Problem details:
Every line from the one containing "Contact (106, 2268)" to the one containing "Ochsner Health partners" in the records below, both included, must be set down exactly, and no other line.

Pixel coordinate grounding data

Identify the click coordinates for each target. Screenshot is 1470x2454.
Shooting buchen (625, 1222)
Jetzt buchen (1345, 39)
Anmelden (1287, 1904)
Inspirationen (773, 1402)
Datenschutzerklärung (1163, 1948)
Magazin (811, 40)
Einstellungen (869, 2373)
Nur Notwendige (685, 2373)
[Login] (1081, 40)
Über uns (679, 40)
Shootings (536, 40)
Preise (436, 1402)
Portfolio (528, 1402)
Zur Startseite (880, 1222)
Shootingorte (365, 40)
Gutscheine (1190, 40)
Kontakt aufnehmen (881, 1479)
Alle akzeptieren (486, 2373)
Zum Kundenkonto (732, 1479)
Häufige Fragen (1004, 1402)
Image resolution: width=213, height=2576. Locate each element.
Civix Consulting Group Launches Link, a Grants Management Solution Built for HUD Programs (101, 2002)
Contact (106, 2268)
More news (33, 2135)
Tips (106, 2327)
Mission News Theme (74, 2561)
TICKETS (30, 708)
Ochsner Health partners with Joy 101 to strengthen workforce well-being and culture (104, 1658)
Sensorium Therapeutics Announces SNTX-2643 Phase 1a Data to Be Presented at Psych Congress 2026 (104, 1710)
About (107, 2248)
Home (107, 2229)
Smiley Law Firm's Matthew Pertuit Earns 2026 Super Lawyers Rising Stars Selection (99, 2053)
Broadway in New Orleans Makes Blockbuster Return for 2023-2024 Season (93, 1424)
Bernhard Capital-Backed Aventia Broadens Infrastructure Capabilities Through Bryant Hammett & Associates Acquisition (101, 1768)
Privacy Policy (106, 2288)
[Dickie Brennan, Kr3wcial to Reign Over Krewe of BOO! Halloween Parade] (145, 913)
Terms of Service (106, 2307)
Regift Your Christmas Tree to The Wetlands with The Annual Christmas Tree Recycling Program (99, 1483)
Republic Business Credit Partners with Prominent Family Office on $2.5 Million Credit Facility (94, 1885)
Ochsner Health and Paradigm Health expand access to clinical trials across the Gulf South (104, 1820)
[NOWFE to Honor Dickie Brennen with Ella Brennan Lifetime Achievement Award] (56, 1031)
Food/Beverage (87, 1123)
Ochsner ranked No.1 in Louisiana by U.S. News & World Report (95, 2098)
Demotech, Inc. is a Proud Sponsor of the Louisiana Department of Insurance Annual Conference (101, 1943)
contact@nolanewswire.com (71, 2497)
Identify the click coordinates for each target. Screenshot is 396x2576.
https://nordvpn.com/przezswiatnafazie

Response area:
Contact (106, 2268)
More news (33, 2135)
Tips (106, 2327)
Mission News Theme (74, 2561)
TICKETS (30, 708)
Ochsner Health partners with Joy 101 to strengthen workforce well-being and culture (104, 1658)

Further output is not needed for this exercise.